Bullets, bombs rule Nandigram ballot
Thursday’s polling had seen bloody violence in the hamlets of Nandigram. Four people were killed that day. On Saturday, 48-hours later, tension still prevailed as Trinamool and the CPI(M) activists clashed at Bhutarmore in Garchakraberia, Jadubarichak and Sonachura in the now-infamous villages of West Bengal. Arindam Sarkar reports.kolkata Updated: May 10, 2009 01:47 IST
The eerie silence in Nandigram was shattered by blazing guns and bombs on Saturday morning. The CPI(M) and Trinamool Congress cadres were locked in an intense gun battle. Two Trinamool and two CPI(M) activists were injured. One person was killed. Nandigram had flared up again.
Thursday’s polling had seen bloody violence in the hamlets of Nandigram. Four people were killed that day. On Saturday, 48-hours later, tension still prevailed as Trinamool and the CPI(M) activists clashed at Bhutarmore in Garchakraberia, Jadubarichak and Sonachura in the now-infamous villages of West Bengal. Both Trinamool and CPI(M) had called a bandh to protest the violence on polling day.
"Everything was peaceful after the panchayat elections. But since two months before the Lok Sabha election, Nandigram is on the boil again," said Sabina Khatun of Garchakraberia, who lost her relatives in violence in Nandigram.
“Our supporters and leaders have been driven out of Nandigram. When they try to enter the villages, Trinamool is resorts to violence,” alleged CPI(M) state secretary Biman Bose. Refuting Bose’s charge, Trinamool panchayat leader Sheikh Sufiyan said the CPI(M) has brought in armed cadres to rig the elections.
Scared of CPI(M) strongman and candidate Lakshman Seth and the possible attack by his red army, after the first clashes erupted in the region, Trinamool workers stay in touch with others in the nearby villages over the mobile phone. This time, the CPI(M) is up against a well-organised and armed popular resistance.
The CPI(M) was wiped out in Nandigram in the 2008 panchayat election. But with Bengal facing municipal and Assembly elections in 2009 and 2011 respectively, the party is desperate to regain control here. The party is also keen because of the Left Front government's pending industrial ventures in the district.

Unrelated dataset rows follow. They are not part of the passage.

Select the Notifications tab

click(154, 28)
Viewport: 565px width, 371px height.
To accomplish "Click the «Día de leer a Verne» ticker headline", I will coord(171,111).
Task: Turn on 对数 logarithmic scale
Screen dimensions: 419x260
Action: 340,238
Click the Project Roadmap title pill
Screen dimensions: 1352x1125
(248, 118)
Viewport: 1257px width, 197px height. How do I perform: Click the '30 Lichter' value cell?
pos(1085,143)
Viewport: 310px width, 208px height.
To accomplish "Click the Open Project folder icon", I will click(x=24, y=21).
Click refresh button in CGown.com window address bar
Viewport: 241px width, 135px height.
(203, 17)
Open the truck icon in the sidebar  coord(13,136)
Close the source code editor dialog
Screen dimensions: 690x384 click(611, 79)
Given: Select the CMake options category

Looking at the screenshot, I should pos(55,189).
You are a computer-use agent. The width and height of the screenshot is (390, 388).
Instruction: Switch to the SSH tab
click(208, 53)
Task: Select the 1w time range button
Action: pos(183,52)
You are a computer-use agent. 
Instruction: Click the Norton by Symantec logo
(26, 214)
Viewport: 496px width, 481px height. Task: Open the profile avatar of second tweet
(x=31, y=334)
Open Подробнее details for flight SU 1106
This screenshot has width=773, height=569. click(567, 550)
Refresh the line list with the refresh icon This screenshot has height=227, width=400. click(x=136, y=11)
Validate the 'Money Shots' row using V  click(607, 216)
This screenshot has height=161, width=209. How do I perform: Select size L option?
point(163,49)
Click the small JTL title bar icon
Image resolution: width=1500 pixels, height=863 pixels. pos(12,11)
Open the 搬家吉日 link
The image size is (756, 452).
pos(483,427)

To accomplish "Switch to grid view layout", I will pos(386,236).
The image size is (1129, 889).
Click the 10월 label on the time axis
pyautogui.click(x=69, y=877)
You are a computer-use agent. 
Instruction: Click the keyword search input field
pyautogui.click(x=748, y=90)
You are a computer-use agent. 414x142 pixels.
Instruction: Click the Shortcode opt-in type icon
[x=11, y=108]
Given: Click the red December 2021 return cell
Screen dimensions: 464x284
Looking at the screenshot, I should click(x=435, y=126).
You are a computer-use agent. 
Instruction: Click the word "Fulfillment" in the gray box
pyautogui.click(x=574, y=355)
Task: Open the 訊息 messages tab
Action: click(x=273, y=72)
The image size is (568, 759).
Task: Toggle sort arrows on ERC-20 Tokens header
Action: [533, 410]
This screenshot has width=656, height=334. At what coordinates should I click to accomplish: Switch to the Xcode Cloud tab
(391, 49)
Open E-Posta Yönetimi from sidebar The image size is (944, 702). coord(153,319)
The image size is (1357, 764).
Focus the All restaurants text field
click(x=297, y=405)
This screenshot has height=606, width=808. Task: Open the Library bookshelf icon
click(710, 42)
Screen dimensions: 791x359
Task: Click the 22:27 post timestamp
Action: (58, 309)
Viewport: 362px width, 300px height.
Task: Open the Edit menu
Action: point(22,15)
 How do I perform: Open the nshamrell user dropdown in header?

Nandigram turned against the Marxists in March 2007, when people clashed with the police and party cadres to resist the CPI(M)-led state government's move to acquire 14,500 acres of land for setting up a chemical hub. Faced with the situation of losing their lands, the once Marxist fortress, Nandigram, shifted allegiance towards the Trinamool to resist the forcible acquisition.